Emerging Fields Worth Watching
Some of the most promising career paths didn’t exist as formal degree programs ten years ago. Universities are rapidly building programs around artificial intelligence, sustainability, and the overlap between the two. Cornell, for example, now runs initiatives in computational sustainability, digital agriculture, and AI-driven materials discovery. Similar programs are appearing at schools across the country.
You don’t necessarily need a degree labeled “artificial intelligence” to work in these spaces. A computer science, statistics, or engineering degree with relevant coursework and projects can get you there. The same goes for sustainability: environmental science, civil engineering, and even business degrees with a sustainability focus all lead to jobs in clean energy, carbon management, and green supply chains. If a field is growing fast but doesn’t yet have a standardized degree, a strong foundation in a related discipline plus hands-on experience is often enough.

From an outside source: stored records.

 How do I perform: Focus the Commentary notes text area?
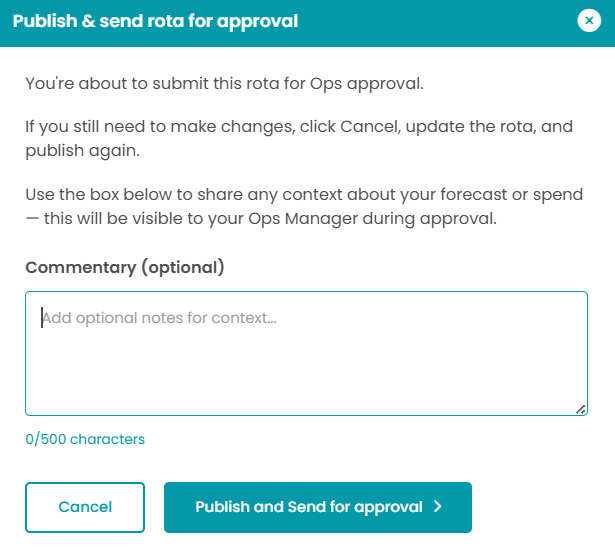coord(306,353)
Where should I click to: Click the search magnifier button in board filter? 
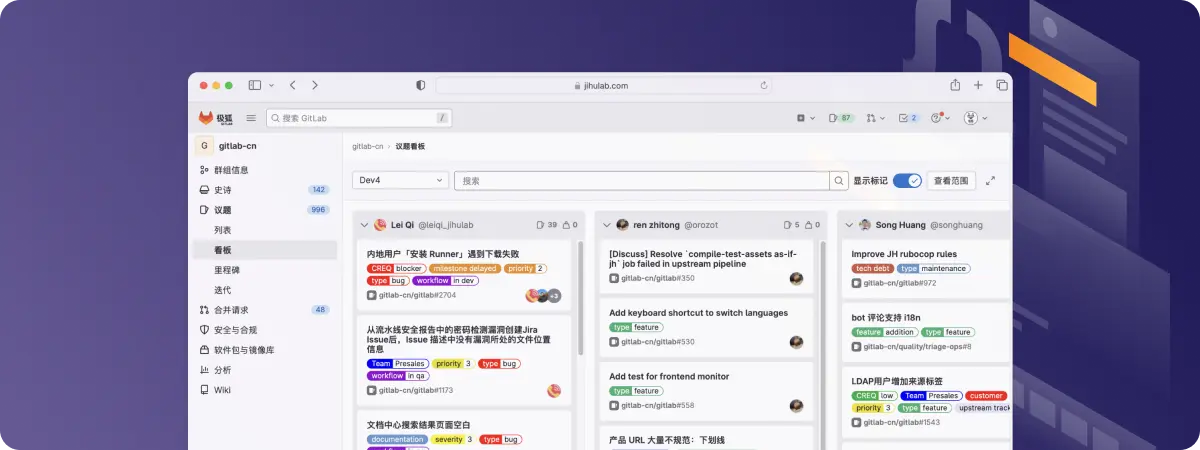click(x=839, y=181)
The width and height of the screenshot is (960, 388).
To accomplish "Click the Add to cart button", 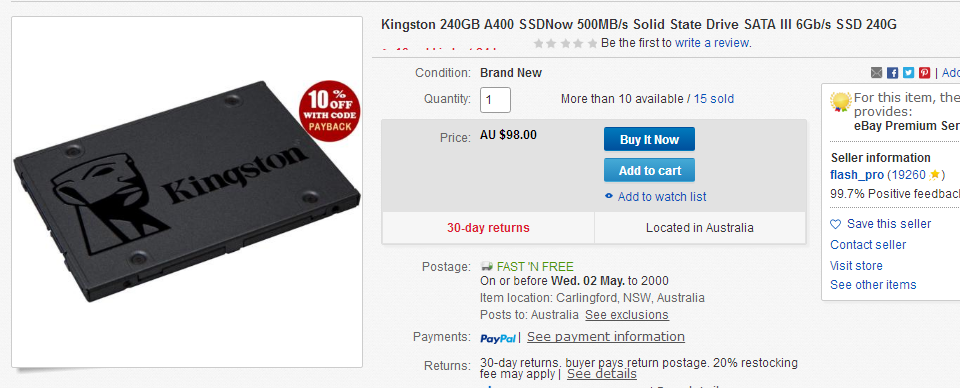I will point(650,171).
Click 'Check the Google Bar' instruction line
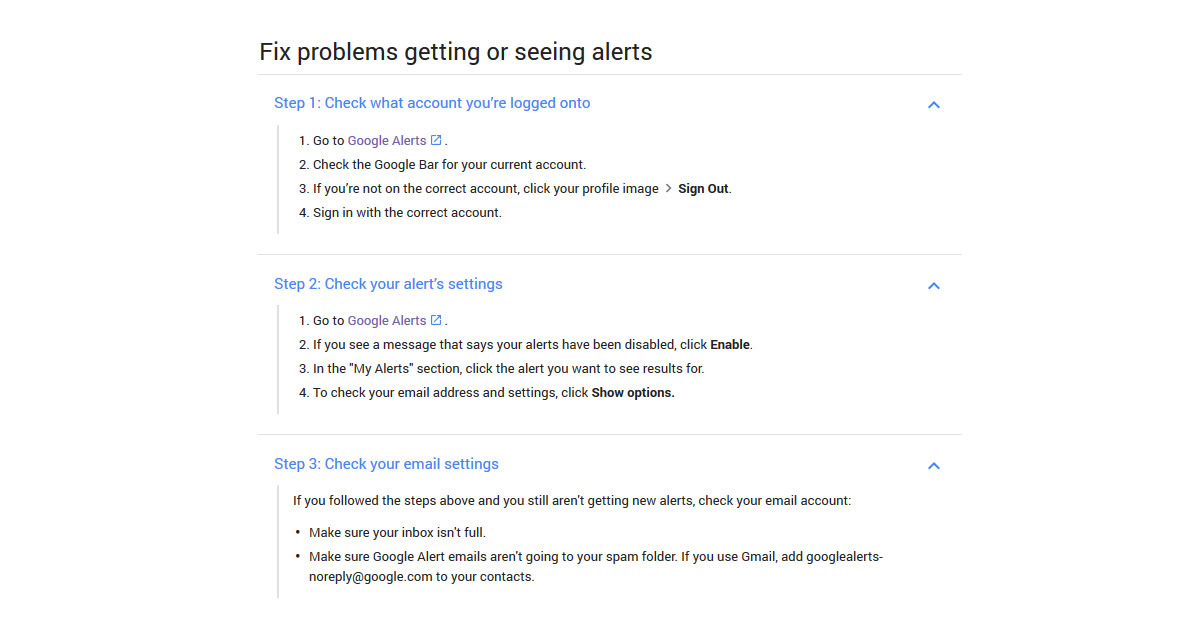The width and height of the screenshot is (1203, 641). (x=449, y=165)
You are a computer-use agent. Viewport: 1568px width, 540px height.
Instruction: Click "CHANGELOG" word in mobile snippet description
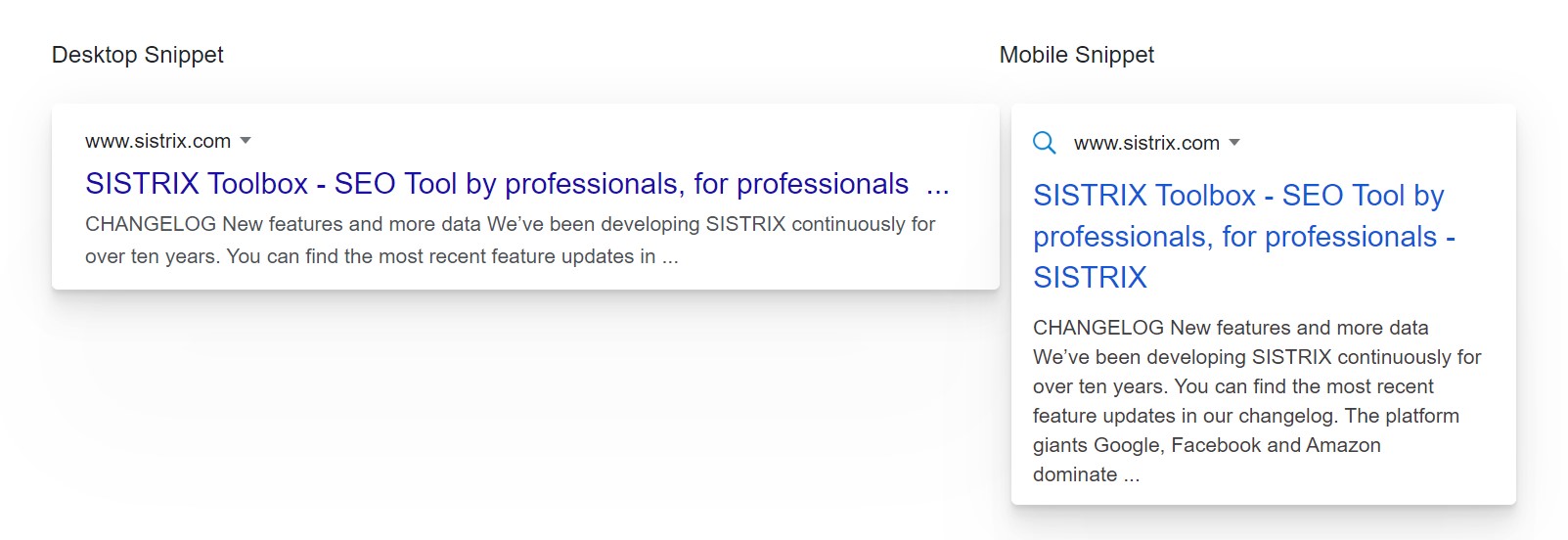coord(1098,328)
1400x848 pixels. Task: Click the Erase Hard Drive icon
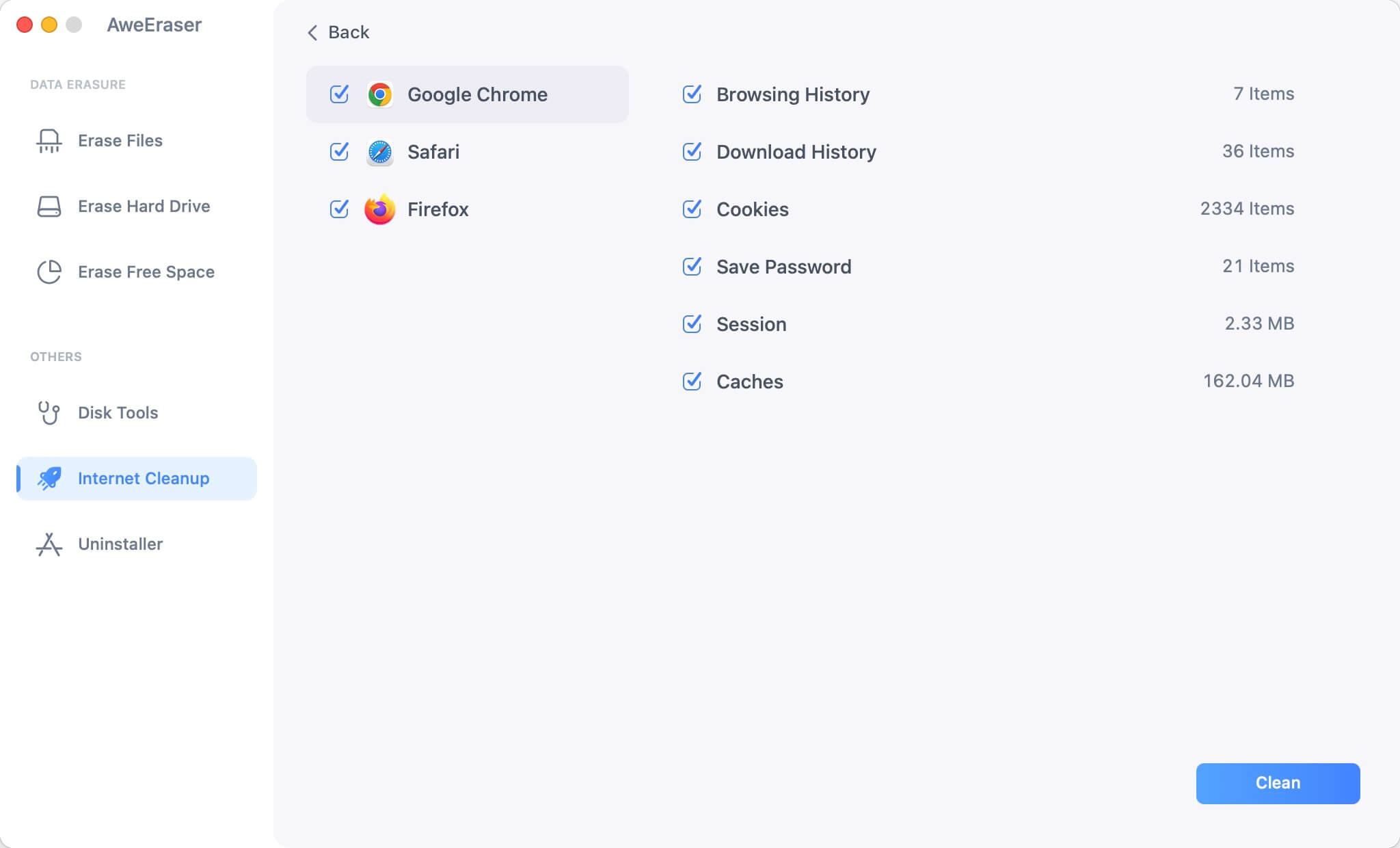[49, 206]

A Practical Framework for Deciding
Rather than searching for the single “right” answer, run each major you’re considering through a short checklist. First, look up the median starting salary and ten-year salary for the careers it leads to. Second, check the BLS outlook to confirm the field is actually growing. Third, estimate your total cost of attendance and compare it to that starting salary. A useful rule of thumb: try to keep total borrowing below your expected first-year salary.
Fourth, talk to people who actually work in the field. A degree in marketing sounds exciting until you learn most entry-level marketing jobs involve spreadsheets and email campaigns, not brainstorming Super Bowl ads. Informational interviews, job shadowing, and internships reveal what day-to-day work actually looks like.
Finally, give yourself permission to pick a versatile major if you’re genuinely undecided. Business, economics, computer science, and communications all lead to a wide range of careers. Picking one of these doesn’t mean you lack direction. It means you’re keeping your options open while still building marketable skills. You can always specialize later through your first job, a certificate program, or graduate school once you have a clearer sense of what you enjoy.